**Assigned task**
Copy each line below without leaving any out.

**Data for this task**
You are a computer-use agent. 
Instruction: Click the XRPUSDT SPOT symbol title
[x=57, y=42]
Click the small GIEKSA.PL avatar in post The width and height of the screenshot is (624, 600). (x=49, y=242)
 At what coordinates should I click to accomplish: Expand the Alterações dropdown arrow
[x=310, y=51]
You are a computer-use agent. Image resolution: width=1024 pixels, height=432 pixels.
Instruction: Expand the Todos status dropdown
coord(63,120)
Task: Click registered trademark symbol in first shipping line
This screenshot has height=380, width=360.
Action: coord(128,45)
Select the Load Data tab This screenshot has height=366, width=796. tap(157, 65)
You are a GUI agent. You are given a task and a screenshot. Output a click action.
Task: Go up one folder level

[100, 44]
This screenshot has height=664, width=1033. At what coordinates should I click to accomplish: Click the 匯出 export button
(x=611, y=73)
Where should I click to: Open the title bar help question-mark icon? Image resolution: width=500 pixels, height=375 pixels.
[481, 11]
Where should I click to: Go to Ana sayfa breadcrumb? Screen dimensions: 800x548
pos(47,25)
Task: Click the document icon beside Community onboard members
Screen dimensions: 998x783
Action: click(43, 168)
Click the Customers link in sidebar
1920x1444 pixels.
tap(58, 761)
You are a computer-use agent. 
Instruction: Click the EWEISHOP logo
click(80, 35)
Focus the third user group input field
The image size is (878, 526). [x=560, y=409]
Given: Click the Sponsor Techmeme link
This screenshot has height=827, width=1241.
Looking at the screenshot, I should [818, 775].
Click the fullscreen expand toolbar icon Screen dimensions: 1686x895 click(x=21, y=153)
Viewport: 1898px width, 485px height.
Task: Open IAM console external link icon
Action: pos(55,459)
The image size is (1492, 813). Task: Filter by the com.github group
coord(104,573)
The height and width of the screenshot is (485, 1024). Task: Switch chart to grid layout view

**Answer to this exercise**
You are a computer-use agent. 
Instruction: Click the XRPUSDT SPOT symbol title
[x=57, y=42]
Click the small GIEKSA.PL avatar in post The width and height of the screenshot is (624, 600). (x=49, y=242)
 At what coordinates should I click to accomplish: Expand the Alterações dropdown arrow
[x=310, y=51]
You are a computer-use agent. Image resolution: width=1024 pixels, height=432 pixels.
Instruction: Expand the Todos status dropdown
coord(63,120)
Task: Click registered trademark symbol in first shipping line
This screenshot has height=380, width=360.
Action: coord(128,45)
Select the Load Data tab This screenshot has height=366, width=796. tap(157, 65)
You are a GUI agent. You are given a task and a screenshot. Output a click action.
Task: Go up one folder level

[100, 44]
This screenshot has height=664, width=1033. At what coordinates should I click to accomplish: Click the 匯出 export button
(x=611, y=73)
Where should I click to: Open the title bar help question-mark icon? Image resolution: width=500 pixels, height=375 pixels.
[481, 11]
Where should I click to: Go to Ana sayfa breadcrumb? Screen dimensions: 800x548
pos(47,25)
Task: Click the document icon beside Community onboard members
Screen dimensions: 998x783
Action: click(43, 168)
Click the Customers link in sidebar
1920x1444 pixels.
tap(58, 761)
You are a computer-use agent. 
Instruction: Click the EWEISHOP logo
click(80, 35)
Focus the third user group input field
The image size is (878, 526). [x=560, y=409]
Given: Click the Sponsor Techmeme link
This screenshot has height=827, width=1241.
Looking at the screenshot, I should [818, 775].
Click the fullscreen expand toolbar icon Screen dimensions: 1686x895 click(x=21, y=153)
Viewport: 1898px width, 485px height.
Task: Open IAM console external link icon
Action: pos(55,459)
The image size is (1492, 813). Task: Filter by the com.github group
coord(104,573)
The height and width of the screenshot is (485, 1024). Task: Switch chart to grid layout view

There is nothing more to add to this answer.